Since governments, universities, testing centers, and a large number of open online course providers are gleaning data about learners and provide insights into how they learn, all that data has been mostly unexploited until the fairly recent development of the methods and tools to do so.
In its Horizon Report: 2019 Higher Education Edition, EDUCAUSE Learning Initiative identifies learning analytics as one of the digital strategies expected to enter mainstream use in years to come. The report serves as a reference and technology planning guide for educators, higher education leaders, administrators, policymakers, and technologists.
Enabling More Meaningful Learning
Over the years, the teaching and learning process has been experiencing major revolutionary changes thanks to technological innovations.
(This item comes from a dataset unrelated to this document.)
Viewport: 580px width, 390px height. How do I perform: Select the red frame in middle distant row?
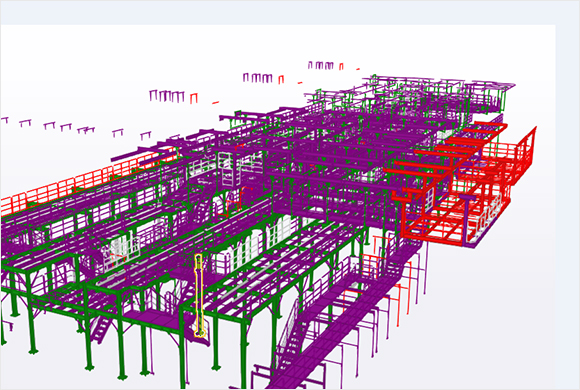(x=281, y=79)
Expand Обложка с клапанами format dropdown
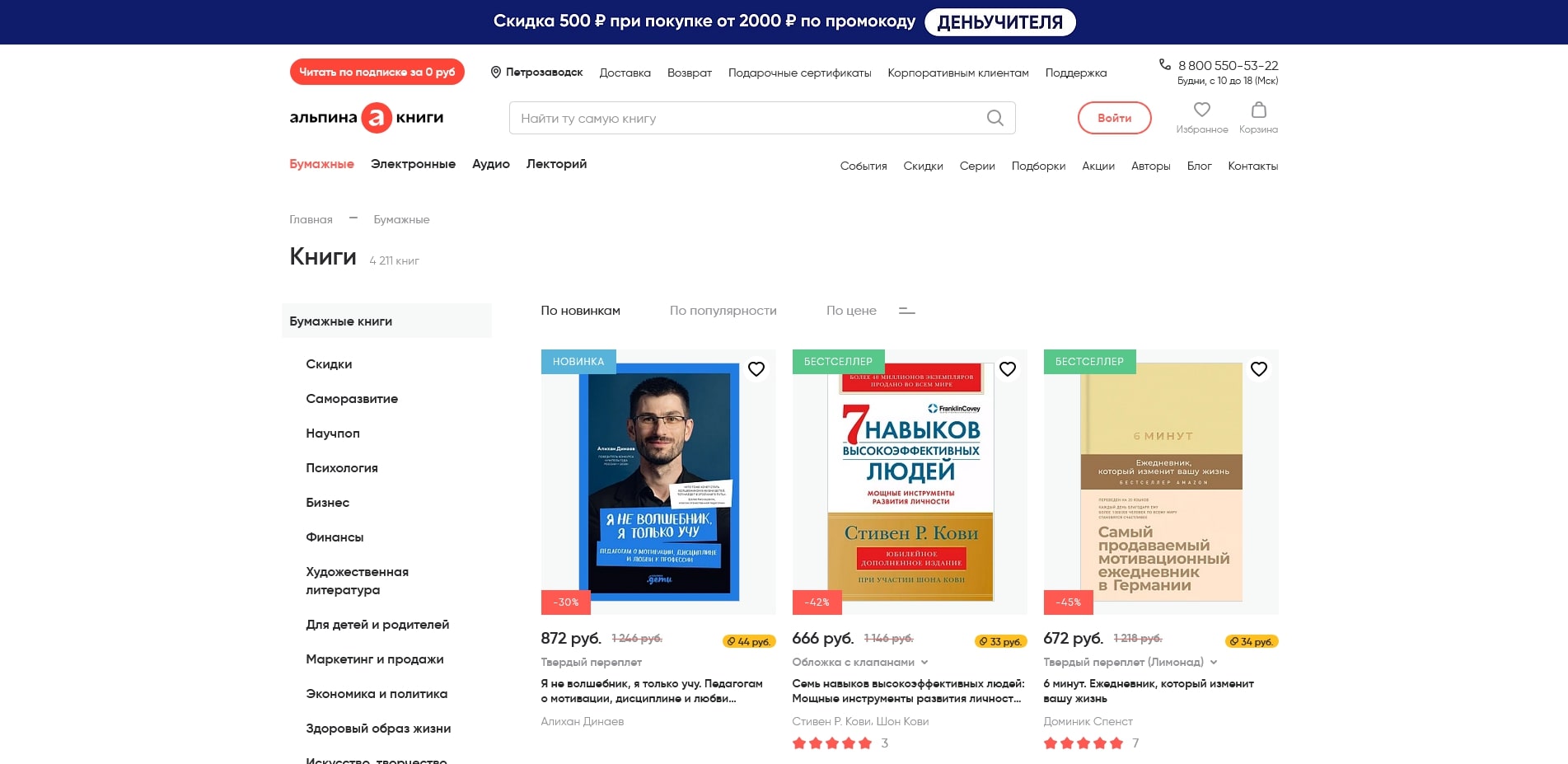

It is not only transforming instructional design and education delivery but also student advising and assessment. In the recent development of massive open online courses are also redefining the education sector that inevitably generates a massive amount of learning-related data. This is where learning analytics comes into the rescue making use of big data to analyze that voluminous data to turn into meaningful lessons.
Learning analytics consists of the use of a wide range of data and techniques for analysis. They include the development of metrics such as predicators and indicators for various factors to understand the current situation and scale teaching and learning effectiveness; the use of different educational technologies to envisage and interpret data and prompt remedial actions; and the refinement of the metrics and derivation of interventions to shape the learning environment.